TEXT

- - - - - - -

On FA Cup semi-final weekend 25 years ago I went to football. I stood on a terrace. I heard through the Chinese whispers rolling through the crowd that there was trouble at Hillsborough. People dead. The number kept growing. It was too catastrophic to bear.
The Hicks sisters, Sarah and Vicky, died together. Teenaged girls who adored their football, just like me, in 1989. At the inquest last week the detail emerged that Vicky wanted to be a football journalist and wrote Liverpool match reports in secret. What might they have made of their lives over the last 25 years? What experiences might they have had? What people might they have met? What lucky ones might they have loved? What everyday conversations and occasions might they have shared with their parents, their extended family, their friends? What children they might have parented themselves?
The thought extends, embraces, painfully, to all the 96. What might they have done, been and enjoyed about 25 years of life?
They only went, excitedly, to an FA Cup semi-final. Justice for the 96 is so desperately overdue.
Sympathy to all who lost on such a tragic afternoon.
I attended my first league game that season and did not fully understand what was lost until many years after.
May one day justice come true and their memory remain; but also may the joy and love of a sport they left behind continue.
Thanks Amy for those thoughts. I couldn’t go to see my team that day as someone had to stay at home to look after baby son so I was at home watching it all on TV with increasing horror. It must have been awful for the relatives who were also watching on TV with no way to communicate with their loved ones to let them know what was happening and maybe saving some of those 96. I felt so grateful that my daughter and her dad were at one of the very few grounds where there were no fences.
Justice for the 96
Thank you, beautifully put, as always.

- - - - - - -

TASK SET
1: Reproduce everything in the Hillsborough text from "They only went, excitedly, to" down to "many years after.", character for character.
2: According to the Hillsborough text, what did Vicky Hicks want to be?

RECORDED INFORMATION
- - - - - - -

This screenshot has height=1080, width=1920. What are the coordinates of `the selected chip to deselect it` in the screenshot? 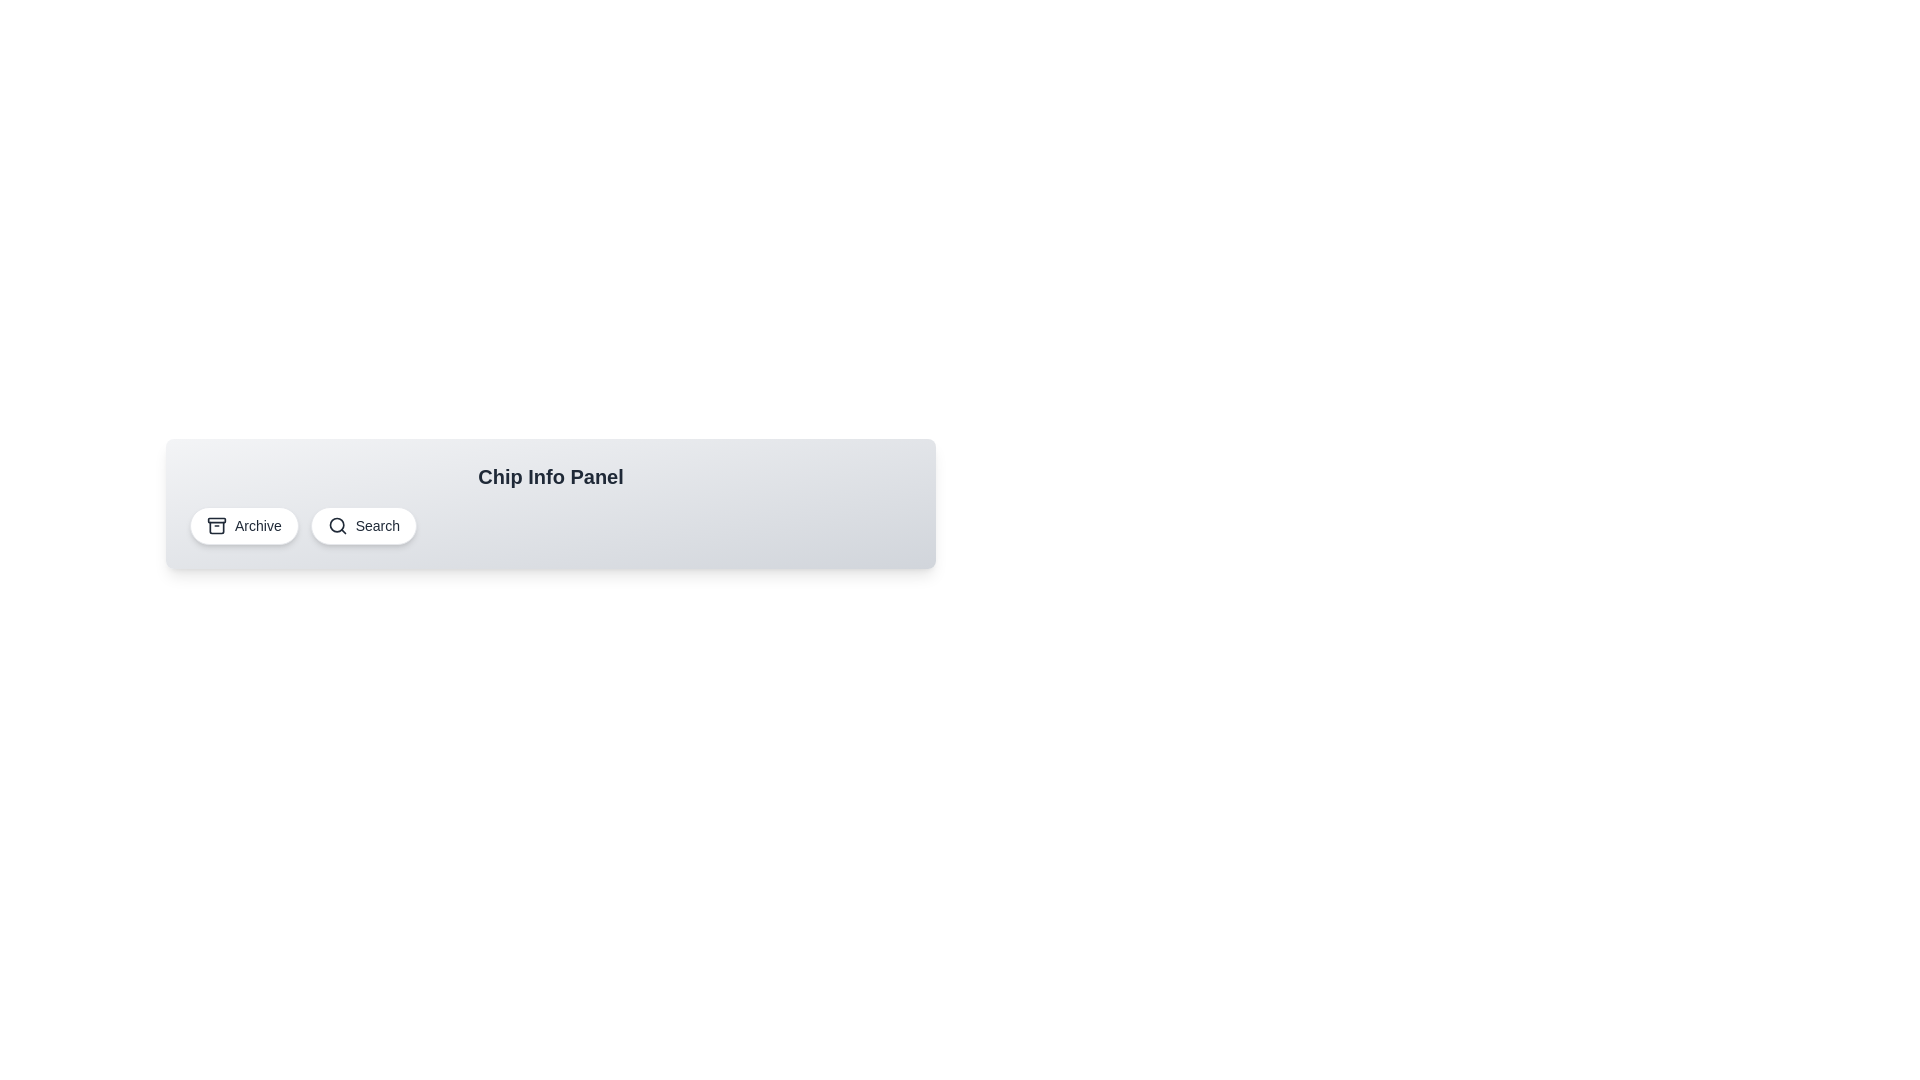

- - - - - - -

RESULTS OF THE EXERCISE
1:
They only went, excitedly, to an FA Cup semi-final. Justice for the 96 is so desperately overdue.
Sympathy to all who lost on such a tragic afternoon.
I attended my first league game that season and did not fully understand what was lost until many years after.

2: A football journalist.